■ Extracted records
*-*-*
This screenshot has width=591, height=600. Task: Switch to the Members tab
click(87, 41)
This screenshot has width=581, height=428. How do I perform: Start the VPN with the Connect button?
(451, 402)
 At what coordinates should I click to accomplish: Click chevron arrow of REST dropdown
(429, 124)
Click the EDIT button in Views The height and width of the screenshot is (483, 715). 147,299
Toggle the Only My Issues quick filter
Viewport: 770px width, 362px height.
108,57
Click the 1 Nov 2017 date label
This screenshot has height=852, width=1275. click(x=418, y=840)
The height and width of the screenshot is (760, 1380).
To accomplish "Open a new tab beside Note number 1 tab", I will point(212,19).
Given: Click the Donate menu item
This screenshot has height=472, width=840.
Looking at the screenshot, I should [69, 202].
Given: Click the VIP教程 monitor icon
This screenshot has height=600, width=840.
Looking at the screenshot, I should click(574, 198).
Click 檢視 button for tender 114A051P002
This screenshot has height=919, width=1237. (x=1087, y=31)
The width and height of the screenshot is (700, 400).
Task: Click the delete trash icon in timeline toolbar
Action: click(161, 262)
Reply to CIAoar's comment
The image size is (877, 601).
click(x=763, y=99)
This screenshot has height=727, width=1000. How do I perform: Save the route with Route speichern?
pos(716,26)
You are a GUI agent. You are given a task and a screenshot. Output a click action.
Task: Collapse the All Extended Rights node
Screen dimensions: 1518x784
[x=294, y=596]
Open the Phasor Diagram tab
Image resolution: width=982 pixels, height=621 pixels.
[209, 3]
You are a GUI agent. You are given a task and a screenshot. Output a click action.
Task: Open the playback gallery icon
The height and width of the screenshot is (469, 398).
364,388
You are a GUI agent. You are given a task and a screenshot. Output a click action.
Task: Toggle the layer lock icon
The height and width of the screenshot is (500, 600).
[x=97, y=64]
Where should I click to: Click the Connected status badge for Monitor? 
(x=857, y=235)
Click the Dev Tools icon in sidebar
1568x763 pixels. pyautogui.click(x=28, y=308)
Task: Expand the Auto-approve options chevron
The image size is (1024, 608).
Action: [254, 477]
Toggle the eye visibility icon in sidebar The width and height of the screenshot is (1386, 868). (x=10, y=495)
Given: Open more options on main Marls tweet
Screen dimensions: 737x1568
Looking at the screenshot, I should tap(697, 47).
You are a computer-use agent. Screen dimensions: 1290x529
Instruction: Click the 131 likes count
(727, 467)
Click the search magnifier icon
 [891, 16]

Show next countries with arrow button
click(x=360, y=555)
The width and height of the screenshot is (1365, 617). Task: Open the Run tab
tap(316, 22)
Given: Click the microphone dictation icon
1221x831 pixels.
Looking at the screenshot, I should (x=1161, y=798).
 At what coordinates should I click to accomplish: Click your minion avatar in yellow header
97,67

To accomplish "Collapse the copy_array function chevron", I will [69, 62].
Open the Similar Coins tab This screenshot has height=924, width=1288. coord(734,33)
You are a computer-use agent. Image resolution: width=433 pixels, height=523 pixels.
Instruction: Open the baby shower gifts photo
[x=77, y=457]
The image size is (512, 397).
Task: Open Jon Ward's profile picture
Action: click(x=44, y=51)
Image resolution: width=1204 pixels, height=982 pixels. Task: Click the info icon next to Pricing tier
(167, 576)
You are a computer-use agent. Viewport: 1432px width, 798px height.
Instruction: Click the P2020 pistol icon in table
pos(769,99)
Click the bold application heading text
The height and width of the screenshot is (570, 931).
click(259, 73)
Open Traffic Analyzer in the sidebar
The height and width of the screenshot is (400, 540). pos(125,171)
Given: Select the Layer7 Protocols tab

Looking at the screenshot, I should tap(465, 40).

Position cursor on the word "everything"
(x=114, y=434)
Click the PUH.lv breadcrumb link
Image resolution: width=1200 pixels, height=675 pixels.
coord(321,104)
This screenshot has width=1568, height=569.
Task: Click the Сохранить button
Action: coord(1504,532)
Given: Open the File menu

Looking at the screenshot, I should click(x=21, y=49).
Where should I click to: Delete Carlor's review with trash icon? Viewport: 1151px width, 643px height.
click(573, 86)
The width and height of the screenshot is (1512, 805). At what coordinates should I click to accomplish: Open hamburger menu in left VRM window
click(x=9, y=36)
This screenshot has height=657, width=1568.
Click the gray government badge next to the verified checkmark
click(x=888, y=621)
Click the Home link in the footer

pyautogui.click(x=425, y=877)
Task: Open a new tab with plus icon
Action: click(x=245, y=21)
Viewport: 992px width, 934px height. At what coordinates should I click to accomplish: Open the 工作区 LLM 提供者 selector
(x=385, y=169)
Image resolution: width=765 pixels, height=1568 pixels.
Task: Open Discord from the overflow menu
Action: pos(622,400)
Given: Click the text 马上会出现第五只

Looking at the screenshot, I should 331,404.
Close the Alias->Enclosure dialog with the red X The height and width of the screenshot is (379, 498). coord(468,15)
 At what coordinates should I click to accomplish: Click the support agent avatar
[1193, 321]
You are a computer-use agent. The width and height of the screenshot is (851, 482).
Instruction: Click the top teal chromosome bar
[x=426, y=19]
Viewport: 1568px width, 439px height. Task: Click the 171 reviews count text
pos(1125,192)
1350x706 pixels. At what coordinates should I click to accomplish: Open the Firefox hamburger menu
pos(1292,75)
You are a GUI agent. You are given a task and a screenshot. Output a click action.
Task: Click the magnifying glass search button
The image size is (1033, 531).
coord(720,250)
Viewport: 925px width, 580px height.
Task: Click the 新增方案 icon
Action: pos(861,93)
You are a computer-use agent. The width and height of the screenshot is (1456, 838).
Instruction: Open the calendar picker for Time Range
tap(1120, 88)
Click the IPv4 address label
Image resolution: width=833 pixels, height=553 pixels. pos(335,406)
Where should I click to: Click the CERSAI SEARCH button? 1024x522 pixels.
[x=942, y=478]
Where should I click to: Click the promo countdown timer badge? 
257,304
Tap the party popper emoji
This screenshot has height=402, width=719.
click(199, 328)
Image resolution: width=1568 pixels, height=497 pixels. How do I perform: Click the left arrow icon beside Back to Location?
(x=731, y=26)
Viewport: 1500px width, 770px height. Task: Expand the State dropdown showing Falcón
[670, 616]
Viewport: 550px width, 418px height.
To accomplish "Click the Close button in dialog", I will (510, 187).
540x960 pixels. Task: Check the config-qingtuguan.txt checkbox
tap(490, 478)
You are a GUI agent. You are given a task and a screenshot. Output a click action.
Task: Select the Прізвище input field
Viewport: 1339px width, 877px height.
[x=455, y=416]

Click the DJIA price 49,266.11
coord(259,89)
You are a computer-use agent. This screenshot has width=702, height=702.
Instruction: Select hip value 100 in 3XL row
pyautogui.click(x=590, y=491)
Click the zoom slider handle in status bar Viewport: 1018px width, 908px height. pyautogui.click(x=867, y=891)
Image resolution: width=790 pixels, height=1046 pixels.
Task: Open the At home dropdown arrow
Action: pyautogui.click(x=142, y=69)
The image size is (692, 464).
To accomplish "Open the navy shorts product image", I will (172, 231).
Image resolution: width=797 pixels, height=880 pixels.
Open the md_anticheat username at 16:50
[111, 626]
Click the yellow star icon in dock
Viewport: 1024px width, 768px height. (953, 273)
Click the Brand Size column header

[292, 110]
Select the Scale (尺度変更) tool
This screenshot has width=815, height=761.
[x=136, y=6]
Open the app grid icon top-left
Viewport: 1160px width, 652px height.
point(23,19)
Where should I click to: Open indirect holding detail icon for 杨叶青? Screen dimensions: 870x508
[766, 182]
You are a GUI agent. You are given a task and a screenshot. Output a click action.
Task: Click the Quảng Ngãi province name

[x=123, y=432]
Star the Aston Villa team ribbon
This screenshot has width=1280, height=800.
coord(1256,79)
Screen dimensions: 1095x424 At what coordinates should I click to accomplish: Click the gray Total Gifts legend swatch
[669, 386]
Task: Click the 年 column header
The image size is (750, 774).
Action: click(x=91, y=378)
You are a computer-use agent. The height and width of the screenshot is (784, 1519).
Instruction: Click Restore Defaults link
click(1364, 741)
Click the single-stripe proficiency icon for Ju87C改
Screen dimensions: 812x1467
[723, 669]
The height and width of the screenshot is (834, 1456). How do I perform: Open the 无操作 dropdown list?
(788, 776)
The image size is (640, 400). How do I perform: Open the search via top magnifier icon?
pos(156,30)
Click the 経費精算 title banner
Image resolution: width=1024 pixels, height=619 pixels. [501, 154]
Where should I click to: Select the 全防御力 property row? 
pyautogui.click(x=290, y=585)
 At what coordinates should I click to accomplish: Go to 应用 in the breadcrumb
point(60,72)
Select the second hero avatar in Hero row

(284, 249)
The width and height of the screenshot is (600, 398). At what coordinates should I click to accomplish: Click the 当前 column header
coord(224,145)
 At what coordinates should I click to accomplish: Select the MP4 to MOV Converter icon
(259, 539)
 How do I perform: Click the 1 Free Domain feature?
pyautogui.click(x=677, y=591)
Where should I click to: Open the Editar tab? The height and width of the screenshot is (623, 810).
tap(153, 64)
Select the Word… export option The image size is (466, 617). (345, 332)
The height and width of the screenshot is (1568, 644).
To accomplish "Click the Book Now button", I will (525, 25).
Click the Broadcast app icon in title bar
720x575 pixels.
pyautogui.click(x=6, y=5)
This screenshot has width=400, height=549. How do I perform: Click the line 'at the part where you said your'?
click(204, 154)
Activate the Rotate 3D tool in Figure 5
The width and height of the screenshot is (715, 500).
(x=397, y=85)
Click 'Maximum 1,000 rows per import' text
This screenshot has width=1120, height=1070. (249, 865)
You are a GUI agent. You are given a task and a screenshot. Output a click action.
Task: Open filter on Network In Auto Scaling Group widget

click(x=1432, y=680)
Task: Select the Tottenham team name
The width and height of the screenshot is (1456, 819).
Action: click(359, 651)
*-*-*
■ What you will do
Copy out, word for word, the part of the entries above that begins at the line with "Image resolution: width=797" and ends at the line with "Open the app grid icon top-left", including both.

■ Answer box
Image resolution: width=797 pixels, height=880 pixels.
Open the md_anticheat username at 16:50
[111, 626]
Click the yellow star icon in dock
Viewport: 1024px width, 768px height. (953, 273)
Click the Brand Size column header

[292, 110]
Select the Scale (尺度変更) tool
This screenshot has width=815, height=761.
[x=136, y=6]
Open the app grid icon top-left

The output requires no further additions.